The newly discovered tardigrade species lays eggs with tentacle like tendrils. Photo by Stec et al./PLOS One
March 1 (UPI) -- Just when you thought tardigrades couldn't get any weirder, scientists discover an algae-eating water bear that lays tentacled eggs.
Tardigrades are the eight-legged micro-animals that appear both adorable and freakish, and have earned a reputation as the toughest animals on planet Earth.
Kazuharu Arakawa, a molecular biologist at Japan's Keio University, found the new tardigrade species in a moss sample he pulled from the parking lot outside his apartment. As most new water bear species are found in bits of moss and lichen, those who make a living studying tardigrades are always on the lookout for a fresh and interesting patch of the spongy, green plants.
When Arakawa sequenced the genome of the tardigrade living in the moss sample, he could find no match for it in the existing database. Believing that he's located a new species, he got in touch with fellow tardigradologist Łukasz Michalczyk of Jagiellonian University in Poland.
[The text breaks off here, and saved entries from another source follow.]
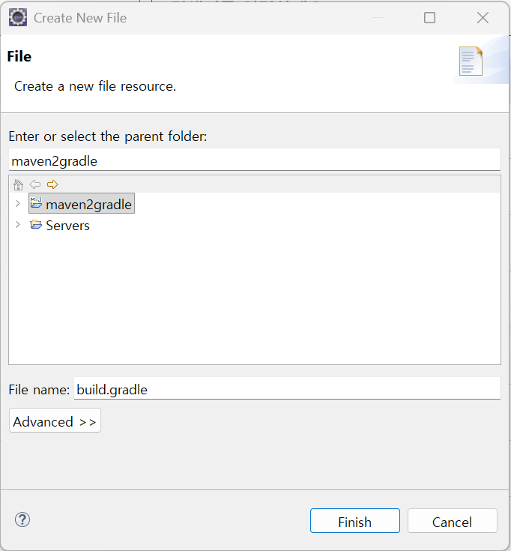Maximize the Create New File dialog
Image resolution: width=511 pixels, height=551 pixels.
point(429,17)
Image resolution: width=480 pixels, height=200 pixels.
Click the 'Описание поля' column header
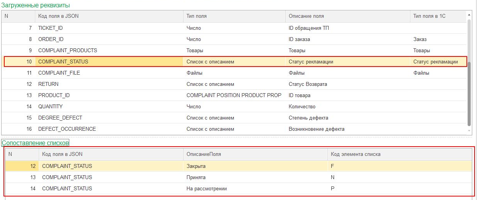pos(306,16)
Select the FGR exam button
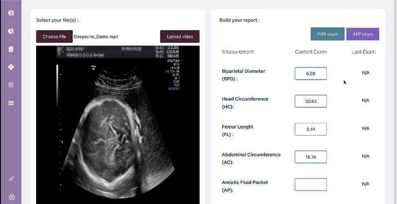Viewport: 397px width, 204px height. coord(328,34)
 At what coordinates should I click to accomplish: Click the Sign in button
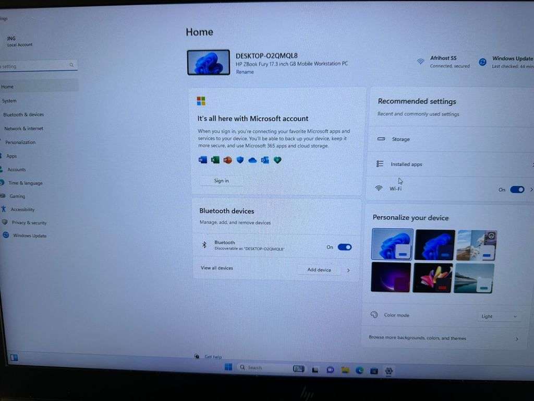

Michalczyk and his colleagues confirmed Arakawa's suspicion. The specimen warranted a new species classification -- they named it Macrobiotus shonaicus.
Water bears are incredibly resilient. They can be dehydrated and then resuscitated years later with a drop of water. They can survive extreme heat. They can even be frozen and thawed, exposed to radiation and sent to space and back, each time springing back to life.
Macrobiotus shonaicus looks a lot like other water bears, with a puffy, caterpillar-like body and a tiny mouth composed of three ringed rows of teeth.
The eggs laid by Macrobiotus shonaicus are what makes the new species unique. They look like upside-down octopi, with wily tendrils waving about.
The species' eating habits also make it unusual. While most water bears are carnivorous, subsisting on animals that are even smaller than they are, the new species can subsist on algae.
Outside of genetic analysis, the best way to tell the hundreds of tardigrade species apart is by studying their egg morphology. Scientists aren't quite sure the micro-animals lay such wide variety of egg types.
"It could be hypothesized that different egg morphotypes are adaptations to egg laying in specific microhabitats that require different shapes and sizes of egg processes," Daniel Stec, a researcher at Jagiellonian, said in an interview.
But Stec -- lead author of the new study describing the species in the journal PLOS One -- suggests it's also possible that water bears are so resilient and successful, evolutionarily speaking, they have a greater freedom to experiment.
"If this alternative scenario was true, it would mean that relaxed natural selection allows departures from ancestral egg morphotype and results in such a great diversity of egg ornamentation," Stec said. "Nevertheless, it remains to be tested which of these is a true explanation."
Though researchers say tardigrades have largely become an Internet sensation thanks to their strange cuteness, scientists are mostly interested in their unique resilience. Analysis of their ability to withstand long periods of dehydration helped scientists design longer-lasting vaccines.
"Maybe someday, thanks to tardigrades, we will be able to preserve organs for transplantation, extend our lifespan, or travel to other planets and stars, not worrying about detrimental effects of cosmic radiation," Stec said.